Designing of Scroll Saw Table
The table has to be adjusted to the woodworker’s height when sitting or standing, depending on how they operate and the height of the chair they’re using. Comfort is the key and determining factor here. For any DIY project, be sure to map out the length of the vertical pieces according to your needs.
Some craftsmen prefer their scroll saw fixed to a flat surface for no slipping, and some prefer it to be tilted towards them to be able to work with better posture when sitting. Flat varieties are common. Tables with angled surfaces can be found also. Some more advanced models have adjustable angles. It’s important to figure out your preferred style before buying your table. If you are making it yourself, you likely have the option of changing the top surface however you like later, so make riser blocks so you can unscrew and replace them later when needed.

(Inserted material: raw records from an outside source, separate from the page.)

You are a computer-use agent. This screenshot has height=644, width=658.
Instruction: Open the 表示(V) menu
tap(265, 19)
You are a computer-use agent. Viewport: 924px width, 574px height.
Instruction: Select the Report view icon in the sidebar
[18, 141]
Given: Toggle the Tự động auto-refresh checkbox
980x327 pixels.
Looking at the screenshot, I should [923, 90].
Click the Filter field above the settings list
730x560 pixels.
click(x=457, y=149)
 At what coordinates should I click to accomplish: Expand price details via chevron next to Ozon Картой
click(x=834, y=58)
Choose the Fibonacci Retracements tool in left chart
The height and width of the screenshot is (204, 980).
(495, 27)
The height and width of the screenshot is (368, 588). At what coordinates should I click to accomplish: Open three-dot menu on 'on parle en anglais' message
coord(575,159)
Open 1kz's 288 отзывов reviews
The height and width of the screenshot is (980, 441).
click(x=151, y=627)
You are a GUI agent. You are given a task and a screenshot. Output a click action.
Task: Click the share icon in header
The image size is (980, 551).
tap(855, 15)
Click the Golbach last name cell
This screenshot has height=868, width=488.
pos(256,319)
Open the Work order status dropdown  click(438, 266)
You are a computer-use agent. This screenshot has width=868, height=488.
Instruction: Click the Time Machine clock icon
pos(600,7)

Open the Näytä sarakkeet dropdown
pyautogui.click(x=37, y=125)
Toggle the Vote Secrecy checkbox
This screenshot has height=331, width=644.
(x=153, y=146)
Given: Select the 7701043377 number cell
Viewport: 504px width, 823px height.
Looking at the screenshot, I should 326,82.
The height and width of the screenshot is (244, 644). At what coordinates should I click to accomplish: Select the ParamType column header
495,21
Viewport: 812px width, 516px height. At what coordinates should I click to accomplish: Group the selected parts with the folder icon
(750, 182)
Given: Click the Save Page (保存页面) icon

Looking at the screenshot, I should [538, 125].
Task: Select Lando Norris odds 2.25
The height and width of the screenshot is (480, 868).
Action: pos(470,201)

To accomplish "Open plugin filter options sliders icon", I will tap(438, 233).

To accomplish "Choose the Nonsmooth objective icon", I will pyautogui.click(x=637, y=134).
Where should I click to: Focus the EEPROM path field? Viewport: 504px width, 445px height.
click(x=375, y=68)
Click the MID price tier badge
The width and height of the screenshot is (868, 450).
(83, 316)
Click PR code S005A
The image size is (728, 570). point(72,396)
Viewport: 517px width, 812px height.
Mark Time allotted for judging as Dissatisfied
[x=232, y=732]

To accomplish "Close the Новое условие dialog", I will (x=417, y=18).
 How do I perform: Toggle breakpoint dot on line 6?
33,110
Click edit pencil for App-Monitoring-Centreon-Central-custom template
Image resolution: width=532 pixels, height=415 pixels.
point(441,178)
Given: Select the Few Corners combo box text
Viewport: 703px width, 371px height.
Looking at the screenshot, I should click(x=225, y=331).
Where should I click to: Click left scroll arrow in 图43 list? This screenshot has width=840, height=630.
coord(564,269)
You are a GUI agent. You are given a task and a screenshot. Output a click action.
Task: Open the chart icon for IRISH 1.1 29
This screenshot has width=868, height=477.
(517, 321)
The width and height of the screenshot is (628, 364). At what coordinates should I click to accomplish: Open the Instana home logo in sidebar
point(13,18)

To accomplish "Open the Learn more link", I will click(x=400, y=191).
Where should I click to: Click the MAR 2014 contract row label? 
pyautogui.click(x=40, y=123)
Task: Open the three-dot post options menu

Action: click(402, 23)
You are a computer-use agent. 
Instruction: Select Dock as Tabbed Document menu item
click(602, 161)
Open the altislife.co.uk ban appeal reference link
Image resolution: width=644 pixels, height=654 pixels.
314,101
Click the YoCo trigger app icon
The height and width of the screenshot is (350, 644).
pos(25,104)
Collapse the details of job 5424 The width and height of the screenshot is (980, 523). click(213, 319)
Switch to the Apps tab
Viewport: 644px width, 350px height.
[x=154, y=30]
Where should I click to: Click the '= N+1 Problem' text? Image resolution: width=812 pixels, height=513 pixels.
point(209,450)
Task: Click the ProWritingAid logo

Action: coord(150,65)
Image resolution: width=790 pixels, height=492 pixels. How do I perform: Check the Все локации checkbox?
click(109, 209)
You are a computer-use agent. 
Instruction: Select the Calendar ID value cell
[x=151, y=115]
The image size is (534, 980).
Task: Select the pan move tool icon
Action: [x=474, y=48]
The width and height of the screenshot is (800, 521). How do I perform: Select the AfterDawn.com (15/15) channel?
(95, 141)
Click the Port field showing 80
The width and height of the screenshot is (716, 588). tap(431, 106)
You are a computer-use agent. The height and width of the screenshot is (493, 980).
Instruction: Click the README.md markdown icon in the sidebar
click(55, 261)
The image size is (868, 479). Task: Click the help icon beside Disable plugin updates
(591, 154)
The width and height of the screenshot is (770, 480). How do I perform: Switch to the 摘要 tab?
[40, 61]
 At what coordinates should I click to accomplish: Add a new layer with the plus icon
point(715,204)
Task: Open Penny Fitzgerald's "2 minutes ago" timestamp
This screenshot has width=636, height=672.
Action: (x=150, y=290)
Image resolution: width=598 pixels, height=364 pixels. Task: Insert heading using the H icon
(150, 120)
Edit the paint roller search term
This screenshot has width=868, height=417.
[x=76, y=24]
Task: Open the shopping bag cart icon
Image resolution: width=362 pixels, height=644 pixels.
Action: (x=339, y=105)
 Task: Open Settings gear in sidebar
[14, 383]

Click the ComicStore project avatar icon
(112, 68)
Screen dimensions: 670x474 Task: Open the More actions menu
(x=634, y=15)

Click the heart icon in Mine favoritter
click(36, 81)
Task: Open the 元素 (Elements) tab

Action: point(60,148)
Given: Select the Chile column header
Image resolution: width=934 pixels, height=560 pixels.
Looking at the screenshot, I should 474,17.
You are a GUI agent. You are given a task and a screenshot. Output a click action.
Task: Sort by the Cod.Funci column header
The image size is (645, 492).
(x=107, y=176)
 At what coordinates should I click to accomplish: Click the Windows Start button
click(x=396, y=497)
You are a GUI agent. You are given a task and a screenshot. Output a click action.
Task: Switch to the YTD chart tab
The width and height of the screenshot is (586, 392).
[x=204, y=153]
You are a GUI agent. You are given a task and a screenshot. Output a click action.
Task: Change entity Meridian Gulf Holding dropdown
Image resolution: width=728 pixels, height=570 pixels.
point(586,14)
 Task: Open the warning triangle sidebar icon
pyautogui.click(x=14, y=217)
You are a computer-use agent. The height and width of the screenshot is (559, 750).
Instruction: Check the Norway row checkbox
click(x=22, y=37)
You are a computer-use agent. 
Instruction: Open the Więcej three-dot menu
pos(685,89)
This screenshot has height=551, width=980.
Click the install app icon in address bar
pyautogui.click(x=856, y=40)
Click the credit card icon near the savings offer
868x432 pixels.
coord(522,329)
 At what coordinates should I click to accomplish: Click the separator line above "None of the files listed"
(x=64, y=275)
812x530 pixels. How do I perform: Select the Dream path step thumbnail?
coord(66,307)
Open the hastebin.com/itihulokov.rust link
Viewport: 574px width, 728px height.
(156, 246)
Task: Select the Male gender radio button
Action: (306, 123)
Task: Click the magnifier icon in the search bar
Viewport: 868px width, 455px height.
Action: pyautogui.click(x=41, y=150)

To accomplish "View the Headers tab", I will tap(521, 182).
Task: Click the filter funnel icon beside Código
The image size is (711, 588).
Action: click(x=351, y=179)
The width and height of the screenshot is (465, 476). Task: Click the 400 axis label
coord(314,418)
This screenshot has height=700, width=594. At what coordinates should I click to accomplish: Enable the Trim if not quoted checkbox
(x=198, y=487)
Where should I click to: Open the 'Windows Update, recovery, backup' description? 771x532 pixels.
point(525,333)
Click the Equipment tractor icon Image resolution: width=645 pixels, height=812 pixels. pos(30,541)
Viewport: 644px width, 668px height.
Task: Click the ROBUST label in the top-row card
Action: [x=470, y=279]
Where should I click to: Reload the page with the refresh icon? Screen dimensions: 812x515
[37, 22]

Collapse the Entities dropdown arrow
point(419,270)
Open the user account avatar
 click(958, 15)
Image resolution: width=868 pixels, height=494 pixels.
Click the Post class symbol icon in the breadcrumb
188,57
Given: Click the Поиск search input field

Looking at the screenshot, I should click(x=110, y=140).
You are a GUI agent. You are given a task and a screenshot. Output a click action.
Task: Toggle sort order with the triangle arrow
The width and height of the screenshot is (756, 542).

Tables have to be sturdy, as any wrong movement could ruin the delicate and intricate woodworking that scroll saws are used for. So when buying or crafting your own, be sure to test out the stability of the table with the heavy device placed on top. It must have multiple well-balanced legs designed to prevent the table from tipping over, especially when the material being worked on is harder to saw through like certain metals.
Certain designs have castors to serve as the rear legs. This allows for the stability provided at the front and mobility when you want to move the table around. Just lift the top part and roll the table to its storage space when you’re not using it to free up space or when relocating the equipment. If the castors have locking mechanisms, then it’s even better. It keeps the table from rocking and rolling on an uneven floor surface.
Some tables have storage shelf drawers, which is a good use of the space that is taken up by the table’s bulk. You can fit in related equipment like saw blades and accessories there. In another shelf drawer, you can fit it scraps and materials that are cut off so you can easily empty it later.
Sawing equipment is electric, unless if you have older manual models. This means that they have cords that can get in the way, especially when not in use or when they are being relocated. You don’t want to trip on it and cause the heavy machinery to tip over and crash. So look out for tables with cord winders attached to their backs. You can probably make that attachment and fix it to the table yourself if the table you bought doesn’t have it.
Round off the table’s corners if the table you bought doesn’t have soft edges. The less sharp corners you have around your work area, the better off you’ll be.
These seemingly minor details all make up a great table for everyday use. I hope this has helped know what to look for in a saw scroll table.